NOW IN THE BRIGGS CASE THERE IS A—I'M SORRY [unintelligible] IN THE BRIGGS CASE THERE IS AN ADDITIONAL PIECE OF EVIDENCE. THIS IS THE KENNETH CLARK EVIDENCE AND I WONDER IF YOU COULD TALK A LITTLE BIT ABOUT WHY YOU ASKED, WHY HE WAS ASKED TO GIVE EVIDENCE AND THE KIND OF CONTROVERSY, WHY HE WAS SUCH A SUPPORTER OF IT . [unintelligible].

Judge Robert Carter:

When we finished with Brown—not I'm sorry, with, when we finished with the case in one of the Supreme Court victories in 1950, with the Oklahoma case McLauren versus the University of Oklahoma, and Swett versus the University of Texas, which was the Law School case, we decided the time had come to attack the public school segregation.
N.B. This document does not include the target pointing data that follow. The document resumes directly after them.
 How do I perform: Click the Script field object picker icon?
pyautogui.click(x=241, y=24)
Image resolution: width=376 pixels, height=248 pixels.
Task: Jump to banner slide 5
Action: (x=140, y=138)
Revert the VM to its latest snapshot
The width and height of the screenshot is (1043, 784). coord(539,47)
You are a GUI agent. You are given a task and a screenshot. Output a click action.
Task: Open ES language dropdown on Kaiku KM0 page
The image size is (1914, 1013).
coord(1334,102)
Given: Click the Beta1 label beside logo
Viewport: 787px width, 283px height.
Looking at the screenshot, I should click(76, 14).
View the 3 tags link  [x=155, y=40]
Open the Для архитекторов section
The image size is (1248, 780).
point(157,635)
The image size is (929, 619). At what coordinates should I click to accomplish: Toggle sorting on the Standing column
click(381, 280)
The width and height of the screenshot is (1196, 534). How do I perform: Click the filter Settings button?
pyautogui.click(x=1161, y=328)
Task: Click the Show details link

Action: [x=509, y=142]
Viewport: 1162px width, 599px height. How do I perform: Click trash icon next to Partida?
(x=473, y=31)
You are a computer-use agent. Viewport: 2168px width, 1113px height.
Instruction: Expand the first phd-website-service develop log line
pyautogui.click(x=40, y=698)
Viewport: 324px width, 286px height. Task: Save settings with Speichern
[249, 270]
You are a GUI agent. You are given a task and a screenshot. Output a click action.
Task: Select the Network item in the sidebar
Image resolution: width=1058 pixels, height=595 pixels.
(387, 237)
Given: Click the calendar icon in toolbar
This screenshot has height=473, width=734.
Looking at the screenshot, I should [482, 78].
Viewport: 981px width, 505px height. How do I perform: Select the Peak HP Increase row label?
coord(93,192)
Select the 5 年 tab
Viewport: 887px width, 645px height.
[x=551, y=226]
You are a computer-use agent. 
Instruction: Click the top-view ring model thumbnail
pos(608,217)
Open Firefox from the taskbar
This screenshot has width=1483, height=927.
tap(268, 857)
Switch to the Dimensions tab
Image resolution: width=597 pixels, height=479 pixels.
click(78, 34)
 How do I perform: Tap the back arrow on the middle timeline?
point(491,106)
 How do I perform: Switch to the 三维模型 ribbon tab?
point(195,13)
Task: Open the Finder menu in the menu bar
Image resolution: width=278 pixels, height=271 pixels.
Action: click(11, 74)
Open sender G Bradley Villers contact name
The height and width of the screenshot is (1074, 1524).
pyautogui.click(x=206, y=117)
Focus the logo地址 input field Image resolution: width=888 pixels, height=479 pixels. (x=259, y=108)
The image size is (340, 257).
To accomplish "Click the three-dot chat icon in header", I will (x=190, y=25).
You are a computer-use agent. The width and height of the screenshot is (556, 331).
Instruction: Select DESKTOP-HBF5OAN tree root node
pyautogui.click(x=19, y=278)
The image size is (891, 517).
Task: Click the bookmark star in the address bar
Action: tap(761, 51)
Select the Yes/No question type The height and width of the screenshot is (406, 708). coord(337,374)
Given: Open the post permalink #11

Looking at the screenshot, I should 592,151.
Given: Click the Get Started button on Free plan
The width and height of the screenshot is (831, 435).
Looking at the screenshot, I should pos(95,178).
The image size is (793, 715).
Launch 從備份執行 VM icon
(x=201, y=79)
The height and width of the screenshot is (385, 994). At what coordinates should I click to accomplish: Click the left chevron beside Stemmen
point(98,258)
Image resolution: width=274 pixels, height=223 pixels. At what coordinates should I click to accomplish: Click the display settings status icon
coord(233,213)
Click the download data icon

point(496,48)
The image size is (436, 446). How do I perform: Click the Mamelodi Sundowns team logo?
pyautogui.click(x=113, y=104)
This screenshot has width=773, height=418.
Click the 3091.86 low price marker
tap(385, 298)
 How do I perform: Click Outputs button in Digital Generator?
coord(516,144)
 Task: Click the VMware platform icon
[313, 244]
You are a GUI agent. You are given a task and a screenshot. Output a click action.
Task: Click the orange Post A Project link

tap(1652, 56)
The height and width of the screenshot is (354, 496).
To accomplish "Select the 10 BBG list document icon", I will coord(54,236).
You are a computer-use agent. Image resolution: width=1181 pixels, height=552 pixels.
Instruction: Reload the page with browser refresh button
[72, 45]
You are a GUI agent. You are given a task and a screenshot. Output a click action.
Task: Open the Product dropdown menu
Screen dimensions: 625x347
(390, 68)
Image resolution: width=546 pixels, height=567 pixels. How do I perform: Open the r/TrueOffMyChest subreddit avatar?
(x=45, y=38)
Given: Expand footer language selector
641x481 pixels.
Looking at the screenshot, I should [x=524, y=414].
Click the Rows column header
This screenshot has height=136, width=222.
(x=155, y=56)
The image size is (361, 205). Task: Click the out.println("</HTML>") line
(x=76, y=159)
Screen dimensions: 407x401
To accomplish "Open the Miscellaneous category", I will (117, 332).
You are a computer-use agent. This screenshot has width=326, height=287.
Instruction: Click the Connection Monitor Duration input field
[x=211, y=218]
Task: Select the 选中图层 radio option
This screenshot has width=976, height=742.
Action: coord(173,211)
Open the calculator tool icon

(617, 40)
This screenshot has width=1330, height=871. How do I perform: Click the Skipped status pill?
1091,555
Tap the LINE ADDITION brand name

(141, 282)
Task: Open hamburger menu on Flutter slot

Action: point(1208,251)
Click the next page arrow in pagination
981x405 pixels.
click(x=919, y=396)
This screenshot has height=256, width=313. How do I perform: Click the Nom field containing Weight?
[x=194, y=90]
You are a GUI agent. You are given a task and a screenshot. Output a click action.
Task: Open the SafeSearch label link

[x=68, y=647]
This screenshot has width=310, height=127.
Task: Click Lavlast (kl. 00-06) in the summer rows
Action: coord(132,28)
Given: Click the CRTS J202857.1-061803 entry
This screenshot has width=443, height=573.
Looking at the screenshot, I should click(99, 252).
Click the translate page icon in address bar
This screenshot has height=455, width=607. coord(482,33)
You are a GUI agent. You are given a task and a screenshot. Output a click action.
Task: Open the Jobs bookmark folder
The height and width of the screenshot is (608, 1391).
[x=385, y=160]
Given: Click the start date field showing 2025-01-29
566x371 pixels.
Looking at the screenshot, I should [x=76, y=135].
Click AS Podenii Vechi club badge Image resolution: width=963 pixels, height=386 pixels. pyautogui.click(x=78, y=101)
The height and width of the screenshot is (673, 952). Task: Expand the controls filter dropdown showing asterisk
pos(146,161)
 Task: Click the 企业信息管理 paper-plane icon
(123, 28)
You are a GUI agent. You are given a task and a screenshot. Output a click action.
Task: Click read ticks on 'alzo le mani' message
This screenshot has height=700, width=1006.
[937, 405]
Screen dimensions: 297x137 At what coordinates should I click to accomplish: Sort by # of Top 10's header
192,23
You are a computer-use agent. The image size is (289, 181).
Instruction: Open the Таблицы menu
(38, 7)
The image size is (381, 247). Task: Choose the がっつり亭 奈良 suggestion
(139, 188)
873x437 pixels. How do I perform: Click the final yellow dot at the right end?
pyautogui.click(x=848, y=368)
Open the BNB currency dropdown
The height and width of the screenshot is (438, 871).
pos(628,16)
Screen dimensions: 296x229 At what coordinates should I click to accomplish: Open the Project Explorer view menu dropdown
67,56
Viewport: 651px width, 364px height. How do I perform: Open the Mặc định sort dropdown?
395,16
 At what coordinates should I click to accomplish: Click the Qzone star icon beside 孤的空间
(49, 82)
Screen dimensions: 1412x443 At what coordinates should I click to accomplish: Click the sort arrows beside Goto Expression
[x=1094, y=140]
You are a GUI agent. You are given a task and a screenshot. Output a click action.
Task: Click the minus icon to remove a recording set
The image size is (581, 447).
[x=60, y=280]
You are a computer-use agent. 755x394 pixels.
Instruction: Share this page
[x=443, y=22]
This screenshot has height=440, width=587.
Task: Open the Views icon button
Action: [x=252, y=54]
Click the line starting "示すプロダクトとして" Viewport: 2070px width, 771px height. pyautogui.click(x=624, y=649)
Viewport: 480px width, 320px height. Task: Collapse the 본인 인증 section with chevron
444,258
The problem was that in the Graduate School and in the Law School, we had an advantage in showing the teachers, the quality of the teachers the—what one could do, the offerings available, and so forth, and the prestige of the school. When we went to the public school, we had—that advantage was lost. And we were looking around for ways to find to convince the Court that these schools were unequal. And I had read a study—I'm sorry I think his name is Oppenheimer, but I can't recall his name—by a psychologist, who had made a study of Blacks coming into Philadelphia, and his—the import of this study was the longer they were there, the higher their educational, the higher they scored educationally. And that led me to think that maybe we could use this kind of psychological evidence. And I went to him and he said no, he didn't think he would be interested, but he pointed me to Kenneth Clark. And Kenneth and his wife had done a study of the impact of race on children with, by the use of dolls—and a white doll and a black doll—the which, which is the most beautiful, the best, and so forth. The Black child would always choose the white doll. And so I asked him would he be helpful, and he said yes. He got very interested in it, and became our advisor, testified in several cases as his wife did, tested some children in Clarendon County. And also got us a number of other people in the—psychologists, and psychiatrists, sociologists who committed themselves to the principle that segregation was an evil, and so forth. So that's how that came about.